India, who was one of four players who tied the previous course record of 63 that Brett Coletta set early in Wednesday’s first round, signed for his 62 just minutes after Austin Smotherman shot that number, finishing on the front nine.
But indicative of how low the scores are this week is that Smotherman could only work his way up to a tie for 13th at 16-under.
“Going off the back nine, in the third round … no pressure,” said Smotherman, an SMU product who holds the course record of 60 at Trinity Forest in his hometown of Dallas.
India has missed only five fairways in three rounds, and is 12 of 13 getting up-and-down for par after missing the green.

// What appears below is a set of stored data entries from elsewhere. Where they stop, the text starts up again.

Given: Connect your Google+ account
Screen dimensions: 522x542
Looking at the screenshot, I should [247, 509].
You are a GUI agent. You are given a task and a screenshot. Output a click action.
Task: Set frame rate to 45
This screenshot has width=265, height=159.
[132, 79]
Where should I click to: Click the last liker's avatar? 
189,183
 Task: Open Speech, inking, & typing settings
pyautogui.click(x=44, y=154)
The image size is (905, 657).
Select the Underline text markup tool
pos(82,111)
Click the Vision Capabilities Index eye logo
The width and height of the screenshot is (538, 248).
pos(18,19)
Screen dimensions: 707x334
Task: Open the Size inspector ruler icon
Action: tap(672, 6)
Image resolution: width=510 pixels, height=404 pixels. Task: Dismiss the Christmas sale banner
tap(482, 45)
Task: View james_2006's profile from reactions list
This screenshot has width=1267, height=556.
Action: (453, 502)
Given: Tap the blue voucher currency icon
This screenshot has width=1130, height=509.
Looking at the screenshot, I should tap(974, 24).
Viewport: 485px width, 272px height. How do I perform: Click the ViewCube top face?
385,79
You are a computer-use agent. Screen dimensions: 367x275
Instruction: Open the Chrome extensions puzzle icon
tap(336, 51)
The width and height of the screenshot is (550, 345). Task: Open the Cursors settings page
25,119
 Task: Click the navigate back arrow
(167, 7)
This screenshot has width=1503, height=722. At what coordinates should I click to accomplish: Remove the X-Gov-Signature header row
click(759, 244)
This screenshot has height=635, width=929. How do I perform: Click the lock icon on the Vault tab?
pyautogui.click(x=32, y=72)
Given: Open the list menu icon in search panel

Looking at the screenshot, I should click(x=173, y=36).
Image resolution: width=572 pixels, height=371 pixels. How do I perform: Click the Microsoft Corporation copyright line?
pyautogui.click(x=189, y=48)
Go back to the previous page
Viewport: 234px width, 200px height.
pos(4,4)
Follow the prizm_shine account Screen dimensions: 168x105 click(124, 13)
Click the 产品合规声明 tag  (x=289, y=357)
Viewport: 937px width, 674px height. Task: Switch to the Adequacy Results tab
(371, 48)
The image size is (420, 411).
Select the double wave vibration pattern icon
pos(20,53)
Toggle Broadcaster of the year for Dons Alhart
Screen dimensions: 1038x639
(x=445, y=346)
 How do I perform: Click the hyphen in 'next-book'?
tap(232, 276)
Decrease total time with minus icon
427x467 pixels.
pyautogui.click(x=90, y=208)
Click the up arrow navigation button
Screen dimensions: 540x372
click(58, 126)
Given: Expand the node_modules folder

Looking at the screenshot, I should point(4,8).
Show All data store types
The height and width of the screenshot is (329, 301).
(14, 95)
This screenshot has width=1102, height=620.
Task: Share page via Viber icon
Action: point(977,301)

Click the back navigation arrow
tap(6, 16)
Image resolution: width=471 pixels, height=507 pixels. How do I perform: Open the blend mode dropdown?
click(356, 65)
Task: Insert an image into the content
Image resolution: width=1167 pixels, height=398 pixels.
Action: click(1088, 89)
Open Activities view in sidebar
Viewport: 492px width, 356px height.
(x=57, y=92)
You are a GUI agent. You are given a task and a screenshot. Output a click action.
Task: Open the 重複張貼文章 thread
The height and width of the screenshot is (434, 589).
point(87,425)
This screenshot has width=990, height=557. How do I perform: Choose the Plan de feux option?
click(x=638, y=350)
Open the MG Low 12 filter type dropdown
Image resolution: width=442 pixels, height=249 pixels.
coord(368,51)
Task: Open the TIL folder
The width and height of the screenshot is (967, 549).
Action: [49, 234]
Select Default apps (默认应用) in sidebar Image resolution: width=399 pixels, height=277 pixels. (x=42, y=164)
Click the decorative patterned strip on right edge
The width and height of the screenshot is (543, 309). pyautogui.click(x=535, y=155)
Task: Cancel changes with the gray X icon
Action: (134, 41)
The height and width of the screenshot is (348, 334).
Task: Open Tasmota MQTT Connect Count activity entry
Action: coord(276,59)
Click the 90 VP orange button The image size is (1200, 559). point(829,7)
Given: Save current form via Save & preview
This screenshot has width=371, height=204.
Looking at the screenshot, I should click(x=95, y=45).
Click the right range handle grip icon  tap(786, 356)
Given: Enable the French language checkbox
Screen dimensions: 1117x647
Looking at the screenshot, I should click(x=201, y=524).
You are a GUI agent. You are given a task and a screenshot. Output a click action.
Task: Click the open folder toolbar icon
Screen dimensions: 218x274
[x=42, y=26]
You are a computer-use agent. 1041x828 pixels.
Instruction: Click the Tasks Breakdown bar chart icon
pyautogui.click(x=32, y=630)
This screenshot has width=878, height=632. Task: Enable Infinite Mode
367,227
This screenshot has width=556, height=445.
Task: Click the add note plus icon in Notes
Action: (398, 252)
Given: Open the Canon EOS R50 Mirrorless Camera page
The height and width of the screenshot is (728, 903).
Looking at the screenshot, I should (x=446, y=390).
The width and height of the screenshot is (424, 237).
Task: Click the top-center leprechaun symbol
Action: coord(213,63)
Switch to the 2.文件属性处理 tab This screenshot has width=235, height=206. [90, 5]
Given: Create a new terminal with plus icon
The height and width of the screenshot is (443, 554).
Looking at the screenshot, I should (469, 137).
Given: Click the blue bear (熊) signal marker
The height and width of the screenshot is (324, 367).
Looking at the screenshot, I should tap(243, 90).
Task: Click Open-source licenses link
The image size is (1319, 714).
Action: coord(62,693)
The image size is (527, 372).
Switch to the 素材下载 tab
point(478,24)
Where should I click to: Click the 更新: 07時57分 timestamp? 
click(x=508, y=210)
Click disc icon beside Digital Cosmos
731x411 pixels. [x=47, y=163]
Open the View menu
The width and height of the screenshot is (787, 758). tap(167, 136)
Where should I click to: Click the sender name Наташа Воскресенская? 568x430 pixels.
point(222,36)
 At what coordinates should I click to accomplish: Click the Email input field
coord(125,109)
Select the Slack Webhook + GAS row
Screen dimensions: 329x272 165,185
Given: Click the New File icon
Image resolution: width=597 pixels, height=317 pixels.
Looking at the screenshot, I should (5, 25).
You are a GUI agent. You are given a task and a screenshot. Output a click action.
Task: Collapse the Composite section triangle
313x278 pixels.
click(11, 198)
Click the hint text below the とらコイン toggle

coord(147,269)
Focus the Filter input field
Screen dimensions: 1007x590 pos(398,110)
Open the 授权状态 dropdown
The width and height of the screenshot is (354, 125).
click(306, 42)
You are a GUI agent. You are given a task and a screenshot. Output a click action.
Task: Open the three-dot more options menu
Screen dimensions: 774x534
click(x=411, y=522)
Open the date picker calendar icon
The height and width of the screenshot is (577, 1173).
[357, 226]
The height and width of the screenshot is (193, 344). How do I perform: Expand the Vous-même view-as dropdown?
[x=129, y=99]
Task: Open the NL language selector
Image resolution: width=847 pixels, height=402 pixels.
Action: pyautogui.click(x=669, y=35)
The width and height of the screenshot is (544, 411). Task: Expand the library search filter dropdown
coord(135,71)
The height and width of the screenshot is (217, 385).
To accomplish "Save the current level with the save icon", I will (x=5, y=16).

He has not required more than 26 putts in a round this week.
“Stick to my plan,” he said. “Fairways and greens. There are a lot of opportunities. I’m putting so well that I feel like I can make it from anywhere. As long as I get it on the green I feel like I have a good birdie shot.”
India broke the 54-hole record of 24-under held by Arjun Atwal (2008 Chattanooga Classic), Tommy Gainey (2010 Chiquita Classic) and Martin Piller (2015 Albertsons Boise Open.
His 191 tied for fifth-lowest in Korn Ferry history.
Two players have shot India’s goal of 30-under for 72 holes: Daniel Chopra in the 2004 Henrico County Open and Stephan Jaeger in the 2006 Ellie Mae Classic. Chopra’s score came on a par-72 course.
The field averaged 68.175 in the third round (3.825 under par), the lowest in relation to par on the Korn Ferry Tour since the second round of the 1997 Puget Sound Open.
India kick-started his round with a 15-foot eagle putt at No. 5, then birdied the rest of the holes on the front nine for a five-hole streak at 6-under.
He made a bogey at No. 12, but then birdied Nos. 13, 14, 16 and 18 — missing a 6-foot eagle attempt at the last.
Trying to keep pace was Kirk, who couldn’t get into the field at the PGA Tour’s RBC Heritage this week, and dropped down to play his first Korn Ferry tournament since 2010, when he was second on the money list to earn a PGA Tour card he has never relinquished since then.
“There’s a ton of really, really great players out here, a ton of really good young guys who just smash the ball,” Kirk said. “I felt that way 10 years ago when I made the step up to the PGA Tour and it doesn’t feel like there is much difference this week. I see the same exact thing. The cut was 6-under and it was almost 7-under. These guys know how to make some birdies.”
Wolfe tied the course record early and was in solo second at the time he finished.
It didn’t take long for him to drop four spots.
“It’s been a fun week so far, fun to see the ball go where I want it to go,” said Wolfe, whose score on Friday was 16 shots lower than his second-round score last week at the Korn Ferry Challenge at TPC Sawgrass, where he missed the cut after a 79 at Dye’s Valley.